Encore sous le charme magique de l’Alhambra, on avance dans l’Albaicin, le quartier maure de la ville, avec ses rues blanches escarpées, bordées de grenadiers, de glycines et de bougainvillées. Le silence y règne à l’heure de la sieste, et le calme des lieux est à peine troublé par le chant des étourneaux.
Du passé musulman, l’Albaicin a conservé les maisons « carmen » (entourées de jardins et de vergers), les fontaines et les minarets intégrés, après la Reconquête, aux clochers des églises. Depuis 2003, le quartier possède aussi une mosquée située près du Mirador de San Nicolas où il ne faut surtout pas rater le spectacle du couchant sur l’Alhambra.
En remontant vers le nord-est, on découvre Sacromonte, le quartier gitan et ses pittoresques maisons troglodytes, couvertes de figuiers de Barbarie. Devenu un lieu « branché », avec des discothèques souterraines, il est surtout réputé pour son flamenco enflammé et envoûtant, un art inscrit cette année au patrimoine mondial de l’humanité au titre des biens culturels immatériels.
Le temps semble arrêté dans ces villages accrochés à flanc de montagne
La tête pleine de rêves et repus de savoureuses tapas, on peut, à présent, quitter Grenade pour quelques jours de randonnée dans les Alpujarras, sur le versant sud de la Sierra Nevada. C’est, ici, dans ces montagnes isolées, que se réfugièrent les Maures pour échapper aux persécutions religieuses, avant d’être contraints à l’exil.
Les traces de ce passé musulman sont encore visibles dans l’architecture des maisons, chaulées, de style berbère. Le système d’irrigation, qui transporte l’eau des torrents jusqu’aux terrasses cultivées, daterait, lui aussi, de cette époque. Après le départ forcé des mudéjars (mot synonyme de Maure), il a fallu plus d’un quart de siècle pour repeupler ces terres reculées. Aujourd’hui encore, le temps semble arrêté dans ces villages blancs accrochés à flanc de montagne.

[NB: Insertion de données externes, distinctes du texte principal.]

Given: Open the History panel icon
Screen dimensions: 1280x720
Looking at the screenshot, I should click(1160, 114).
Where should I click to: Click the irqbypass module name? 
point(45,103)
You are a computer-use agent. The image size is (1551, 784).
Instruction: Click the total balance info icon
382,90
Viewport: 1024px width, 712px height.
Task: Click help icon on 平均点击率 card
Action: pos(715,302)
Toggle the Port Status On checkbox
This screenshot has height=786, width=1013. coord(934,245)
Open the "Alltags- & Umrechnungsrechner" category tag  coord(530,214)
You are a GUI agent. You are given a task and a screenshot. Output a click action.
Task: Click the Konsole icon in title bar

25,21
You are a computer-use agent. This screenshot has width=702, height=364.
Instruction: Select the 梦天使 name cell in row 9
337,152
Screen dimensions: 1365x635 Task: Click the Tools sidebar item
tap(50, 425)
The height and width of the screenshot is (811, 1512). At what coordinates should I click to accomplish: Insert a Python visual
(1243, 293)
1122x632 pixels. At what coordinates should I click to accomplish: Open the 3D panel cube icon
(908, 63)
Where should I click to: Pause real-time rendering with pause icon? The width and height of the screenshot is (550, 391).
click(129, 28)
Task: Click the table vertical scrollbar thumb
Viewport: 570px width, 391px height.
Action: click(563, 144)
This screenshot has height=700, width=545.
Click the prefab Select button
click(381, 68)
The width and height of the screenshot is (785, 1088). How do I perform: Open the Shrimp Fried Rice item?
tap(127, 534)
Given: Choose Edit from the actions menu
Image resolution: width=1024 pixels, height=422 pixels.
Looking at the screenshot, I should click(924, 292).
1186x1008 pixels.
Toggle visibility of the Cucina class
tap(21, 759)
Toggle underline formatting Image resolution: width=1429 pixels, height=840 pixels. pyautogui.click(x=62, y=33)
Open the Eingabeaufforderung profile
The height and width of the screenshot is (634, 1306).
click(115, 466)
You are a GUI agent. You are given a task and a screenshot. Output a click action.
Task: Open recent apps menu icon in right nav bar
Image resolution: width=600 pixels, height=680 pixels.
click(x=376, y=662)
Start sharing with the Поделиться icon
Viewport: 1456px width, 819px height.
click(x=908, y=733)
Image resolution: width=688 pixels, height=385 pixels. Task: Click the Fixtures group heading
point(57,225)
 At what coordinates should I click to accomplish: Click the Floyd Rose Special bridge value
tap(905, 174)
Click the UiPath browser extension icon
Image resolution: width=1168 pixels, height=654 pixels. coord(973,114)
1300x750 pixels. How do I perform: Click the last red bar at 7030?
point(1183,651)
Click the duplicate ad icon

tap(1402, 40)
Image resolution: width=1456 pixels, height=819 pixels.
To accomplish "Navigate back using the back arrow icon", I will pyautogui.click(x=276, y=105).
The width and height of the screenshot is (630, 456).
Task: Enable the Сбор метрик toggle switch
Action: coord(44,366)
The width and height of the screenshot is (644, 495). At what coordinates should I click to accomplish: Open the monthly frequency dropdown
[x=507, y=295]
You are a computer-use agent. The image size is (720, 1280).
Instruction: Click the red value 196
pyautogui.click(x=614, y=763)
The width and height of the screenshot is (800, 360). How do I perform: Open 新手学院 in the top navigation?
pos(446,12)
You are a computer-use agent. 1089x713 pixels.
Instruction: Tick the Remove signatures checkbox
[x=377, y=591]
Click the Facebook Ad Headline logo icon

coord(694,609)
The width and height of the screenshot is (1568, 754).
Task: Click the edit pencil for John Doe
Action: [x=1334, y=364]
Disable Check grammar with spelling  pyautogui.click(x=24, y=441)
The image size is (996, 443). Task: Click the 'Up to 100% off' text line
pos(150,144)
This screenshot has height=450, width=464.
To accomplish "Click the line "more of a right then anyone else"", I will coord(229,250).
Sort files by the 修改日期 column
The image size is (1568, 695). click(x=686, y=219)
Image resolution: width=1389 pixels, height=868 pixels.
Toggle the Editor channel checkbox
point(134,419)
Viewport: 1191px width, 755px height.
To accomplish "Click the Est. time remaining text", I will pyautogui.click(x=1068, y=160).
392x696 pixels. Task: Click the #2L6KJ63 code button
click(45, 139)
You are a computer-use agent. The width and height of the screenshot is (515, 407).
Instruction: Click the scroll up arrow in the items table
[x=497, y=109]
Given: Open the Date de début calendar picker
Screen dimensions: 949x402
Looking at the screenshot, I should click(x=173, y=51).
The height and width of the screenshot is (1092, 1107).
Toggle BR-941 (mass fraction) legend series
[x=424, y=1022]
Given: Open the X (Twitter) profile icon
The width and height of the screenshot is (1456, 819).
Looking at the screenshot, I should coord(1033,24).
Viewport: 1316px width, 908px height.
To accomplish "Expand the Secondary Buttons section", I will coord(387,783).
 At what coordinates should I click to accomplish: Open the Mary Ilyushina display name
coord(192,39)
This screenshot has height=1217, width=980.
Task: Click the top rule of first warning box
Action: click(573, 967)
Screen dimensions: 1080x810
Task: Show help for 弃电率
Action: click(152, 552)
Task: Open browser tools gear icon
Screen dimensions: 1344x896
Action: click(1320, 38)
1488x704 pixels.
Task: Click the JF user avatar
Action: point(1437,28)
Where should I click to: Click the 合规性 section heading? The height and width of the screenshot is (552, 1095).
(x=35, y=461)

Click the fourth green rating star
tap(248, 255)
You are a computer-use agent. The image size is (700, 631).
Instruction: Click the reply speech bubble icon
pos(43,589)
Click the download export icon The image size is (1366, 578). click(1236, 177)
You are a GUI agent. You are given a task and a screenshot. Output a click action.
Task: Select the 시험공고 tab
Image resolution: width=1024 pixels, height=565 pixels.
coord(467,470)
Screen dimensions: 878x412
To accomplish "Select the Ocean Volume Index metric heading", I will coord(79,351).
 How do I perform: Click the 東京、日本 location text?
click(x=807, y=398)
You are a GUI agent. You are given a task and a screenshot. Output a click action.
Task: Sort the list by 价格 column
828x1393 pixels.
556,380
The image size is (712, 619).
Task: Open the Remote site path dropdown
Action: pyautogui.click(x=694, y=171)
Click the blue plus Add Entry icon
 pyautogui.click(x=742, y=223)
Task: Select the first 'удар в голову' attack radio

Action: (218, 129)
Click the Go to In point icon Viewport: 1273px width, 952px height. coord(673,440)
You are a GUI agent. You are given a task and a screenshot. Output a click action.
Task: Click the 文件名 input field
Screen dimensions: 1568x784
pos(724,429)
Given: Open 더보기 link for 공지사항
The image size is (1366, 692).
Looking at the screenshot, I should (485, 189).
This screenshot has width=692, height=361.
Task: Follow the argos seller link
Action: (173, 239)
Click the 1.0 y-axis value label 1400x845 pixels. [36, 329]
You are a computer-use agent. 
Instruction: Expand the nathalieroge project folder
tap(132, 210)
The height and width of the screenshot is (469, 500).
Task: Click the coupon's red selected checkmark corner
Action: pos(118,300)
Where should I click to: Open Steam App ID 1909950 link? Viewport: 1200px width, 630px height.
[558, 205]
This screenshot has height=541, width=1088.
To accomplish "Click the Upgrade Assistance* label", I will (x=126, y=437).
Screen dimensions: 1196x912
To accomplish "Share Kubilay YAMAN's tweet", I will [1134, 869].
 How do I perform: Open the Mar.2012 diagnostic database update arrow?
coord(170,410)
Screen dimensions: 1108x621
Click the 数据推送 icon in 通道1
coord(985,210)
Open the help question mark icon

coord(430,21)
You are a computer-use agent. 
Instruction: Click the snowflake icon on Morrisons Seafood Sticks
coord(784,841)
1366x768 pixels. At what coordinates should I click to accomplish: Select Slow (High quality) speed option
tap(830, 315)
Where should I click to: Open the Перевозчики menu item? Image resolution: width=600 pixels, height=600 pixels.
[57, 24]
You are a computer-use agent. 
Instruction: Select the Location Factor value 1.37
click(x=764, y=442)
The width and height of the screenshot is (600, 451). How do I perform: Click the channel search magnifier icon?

Ce matin, le soleil joue à cache-cache avec les nuages, mais lorsque la lumière surgit, la vallée de la Poqueira révèle toute sa splendeur, avec ses gorges encaissées et ses torrents au milieu de châtaigniers, de peupliers. « On se croirait presque dans les Cévennes ! » lance l’un des marcheurs.
Trevélez où l'on produit l'un des meilleurs jambons du paysMais l’Espagne est bien là dès que l’on découvre Capileira, Pampaneira et Bubión, des villages typiques des Alpujarras, avec les maisons carrées, aux toits plats, les ruelles étroites et les bodegas. Il faut visiter la Casa Alpujarreña, à Bubión, pour avoir un aperçu de la vie d’autrefois dans cette région qui commence à peine à s’ouvrir au tourisme.
Parmi les villages emblématiques, il y a également Trevélez, le plus haut « pueblo » d’Espagne, niché à 1 750 m, où l’on prépare l’un des meilleurs jamones serranos (le jambon du pays). Situé dans le parc national de la Sierra Nevada, le village sert de point de départ à de superbes randonnées dans des paysages de haute montagne.
Sur le sentier qui mène au pic de Peñabón (2 013 m), on aperçoit d’ailleurs au loin le sommet enneigé du Mulhacén, point culminant de la péninsule Ibérique, à 3 482 m. Plus on monte, plus la végétation devient rare. À peine quelques pins sylvestres et des chênes verts, clairsemés au milieu des rochers, derrière lesquels on ne tarde pas à voir des bouquetins. On n’aura pas la chance, en revanche, d’apercevoir l’aigle royal, autre locataire discret de ces lieux. De même pour l’étoile des neiges, l’une des nombreuses espèces végétales endémiques de ce paradis des botanistes… Un bon prétexte pour y revenir.